Effects of Hormones Targeting Nuclear Receptors on Transcriptional Regulation of the Growth Hormone Gene in the MtT/S Rat Somatotrope Cell Line

Abstract

We have examined the effects of nuclear receptor hormones such as glucocorticoid, gonadal steroid hormones, thyroid hormone and retinoids on the transcriptional regulation of the 5′-promoter activity of growth hormone (GH) gene using the MtT/S rat pure somatotrope cell line or MtT/SGL, a subclone of MtT/S in which the rat GH gene 5′-promoter (1.7 Kb)-luciferase fusion gene was stably incorporated. RT-PCR analyses revealed that receptors for all the hormones except androgen receptor were expressed in the cell line. Triiodothyronine (T₃, 10 nM) transiently but significantly stimulated the promoter activity of GH gene, whereas retinoic acids (9-cis and all-trans, both 1 µM) showed sustained stimulation. There were no additive effects among the T₃, all-trans, and9-cis retinoic acids.

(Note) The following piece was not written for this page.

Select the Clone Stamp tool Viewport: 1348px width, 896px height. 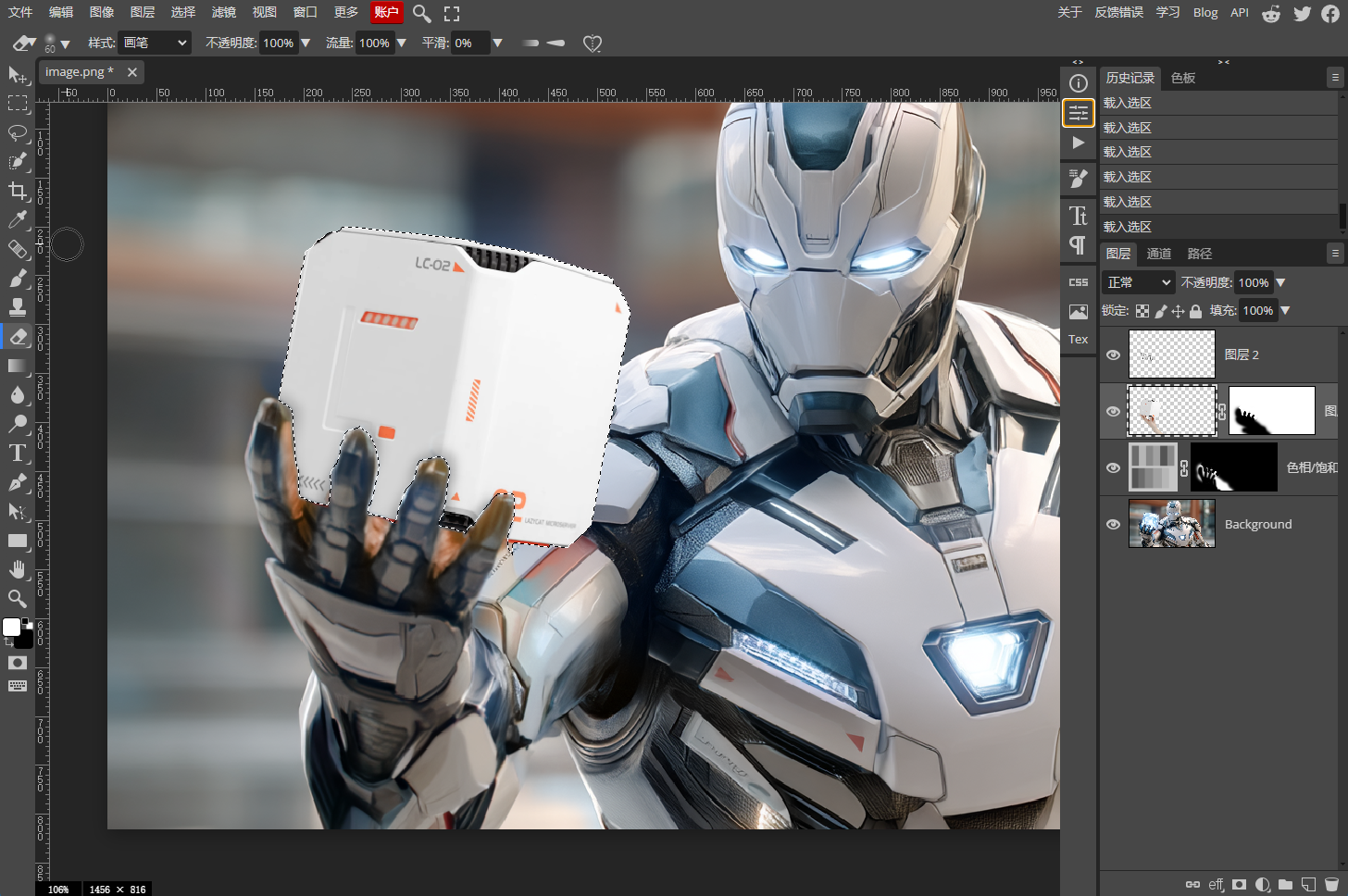tap(18, 307)
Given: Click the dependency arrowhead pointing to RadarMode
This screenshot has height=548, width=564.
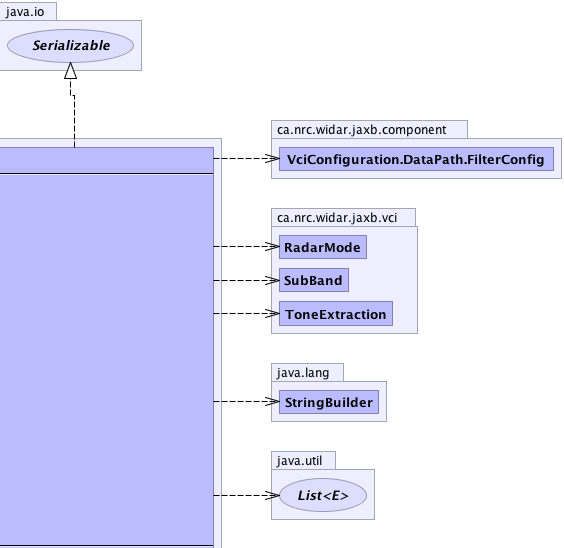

Synthetic glucocorticoid hormone dexamethasone (100 nM) showed an inhibitory effect but, interestingly, significantly enhanced T₃-stimulated GH promoter activity during long-term incubation. Among the gonadal steroid hormones tested, estradiol and estriol had significant stimulatory effects, and deletion analysis showed that the estrogen effect was maintained with the shortest construct examined (–150 to +6, +1 denotes the transcription start site). These results suggest that thyroid hormone and retinoids stimulate the transcription of GH gene, probably through a common response element, whereas glucocorticoid has both negative and positive effects on GH expression, depending on the combination with other hormones and the time of exposure. Estrogens also have direct stimulatory effects through the proximal promoter region of GH gene.